═════ Records for processing ═════

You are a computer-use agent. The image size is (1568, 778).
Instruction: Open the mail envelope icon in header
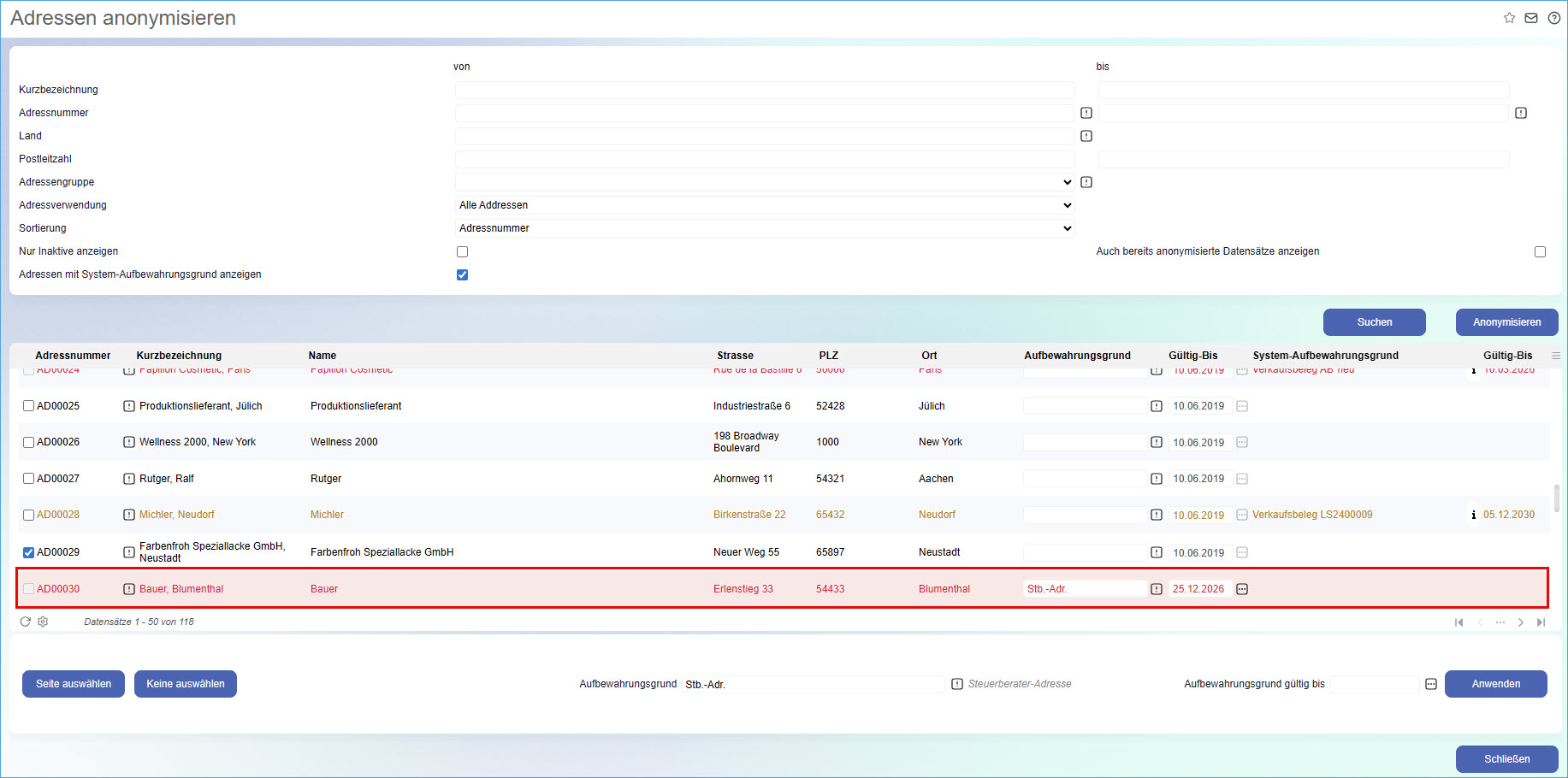[x=1531, y=18]
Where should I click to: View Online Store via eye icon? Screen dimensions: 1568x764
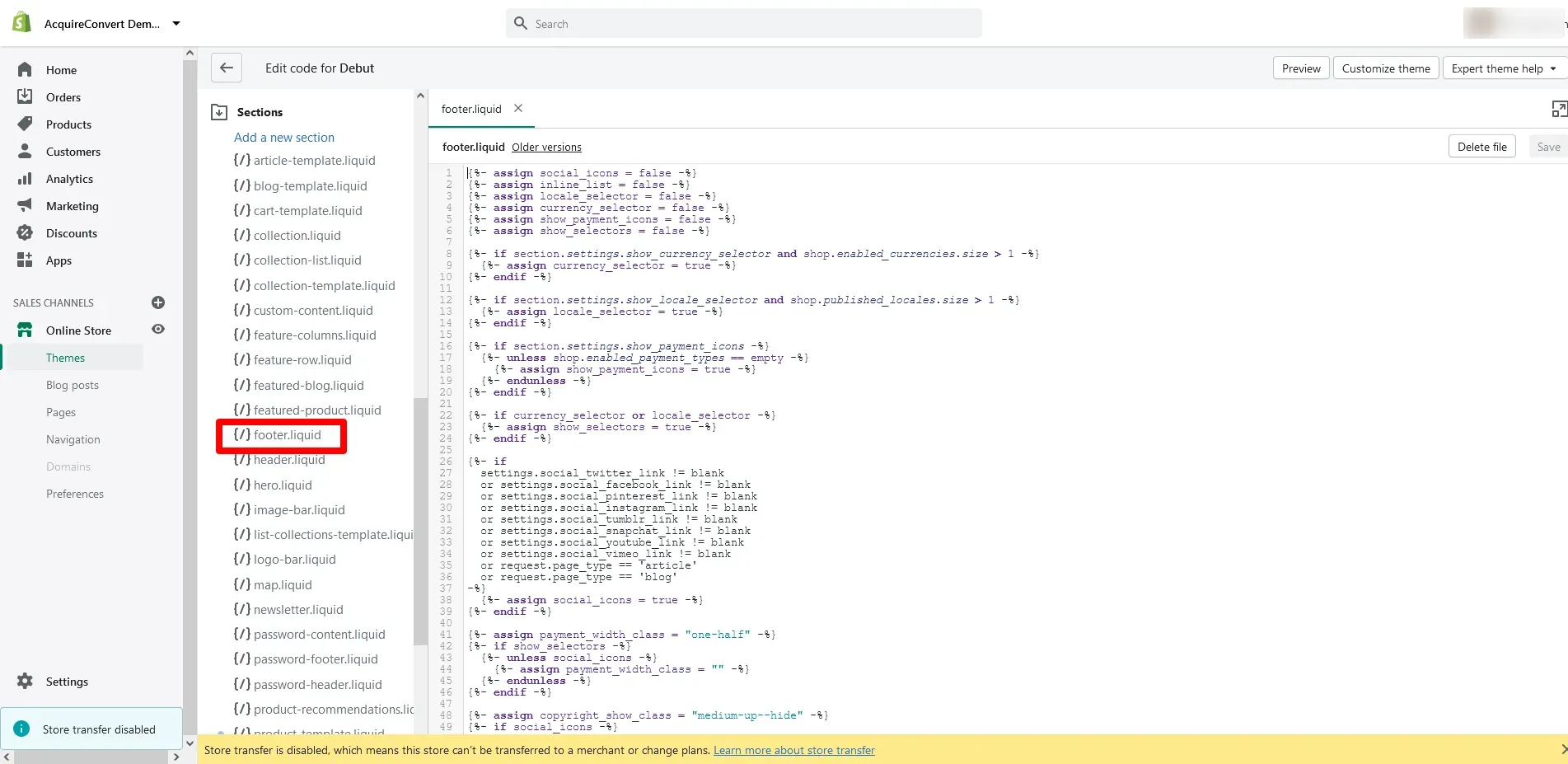pyautogui.click(x=158, y=330)
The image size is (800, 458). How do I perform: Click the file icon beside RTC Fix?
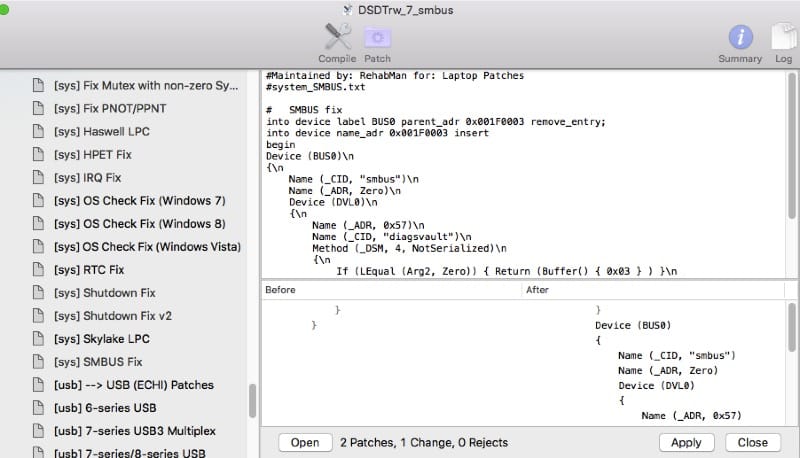click(39, 270)
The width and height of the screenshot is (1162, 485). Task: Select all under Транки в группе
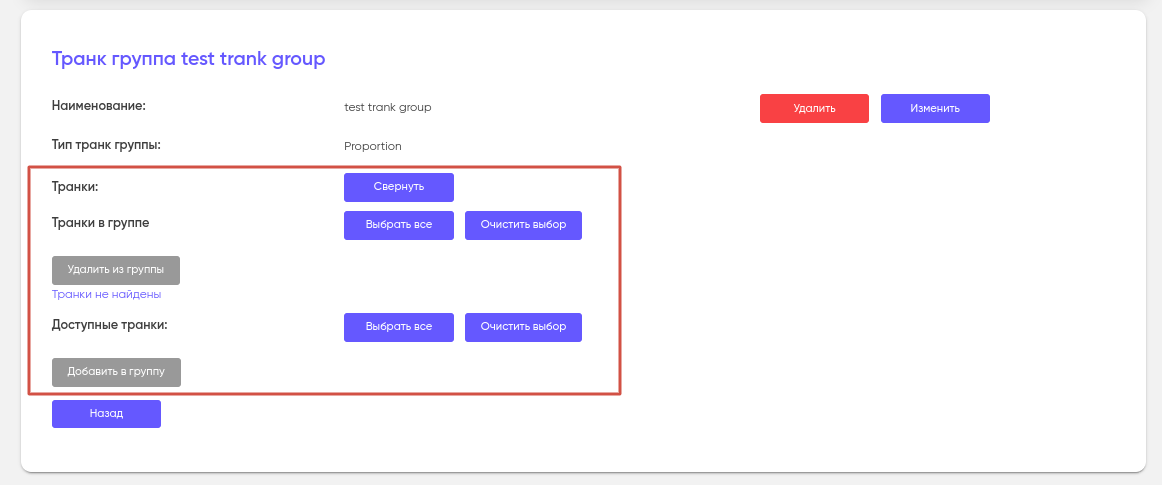(399, 225)
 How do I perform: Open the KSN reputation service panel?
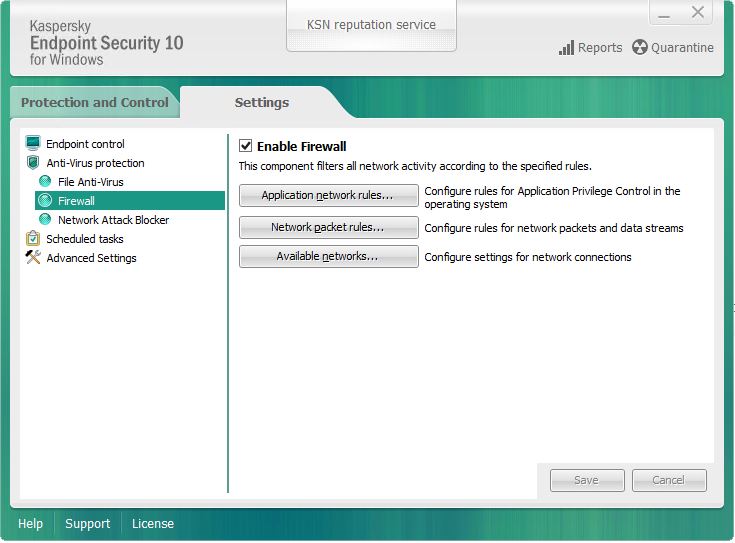coord(371,25)
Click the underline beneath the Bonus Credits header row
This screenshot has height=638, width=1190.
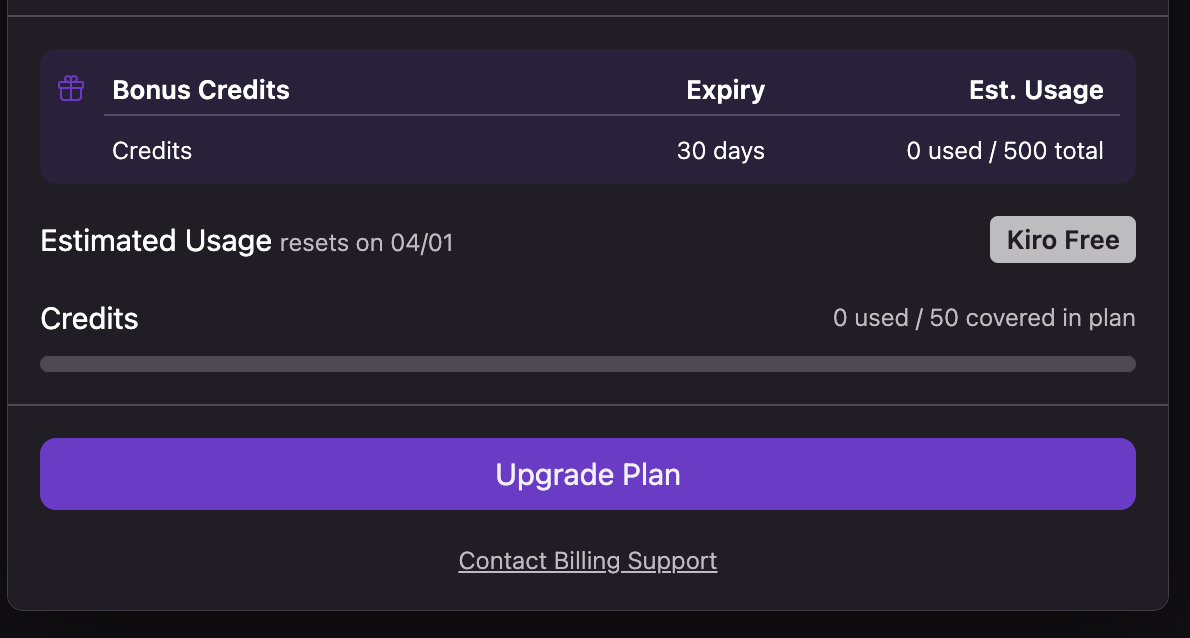[612, 116]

═════

▶ What is expected
From the line containing "The width and" down to the last line of the entries above, copy each line exactly and nothing more. Leave pictures out.

▶ Result
The width and height of the screenshot is (1162, 485). Task: Select all under Транки в группе
(399, 225)
 How do I perform: Open the KSN reputation service panel?
coord(371,25)
Click the underline beneath the Bonus Credits header row
This screenshot has height=638, width=1190.
[612, 116]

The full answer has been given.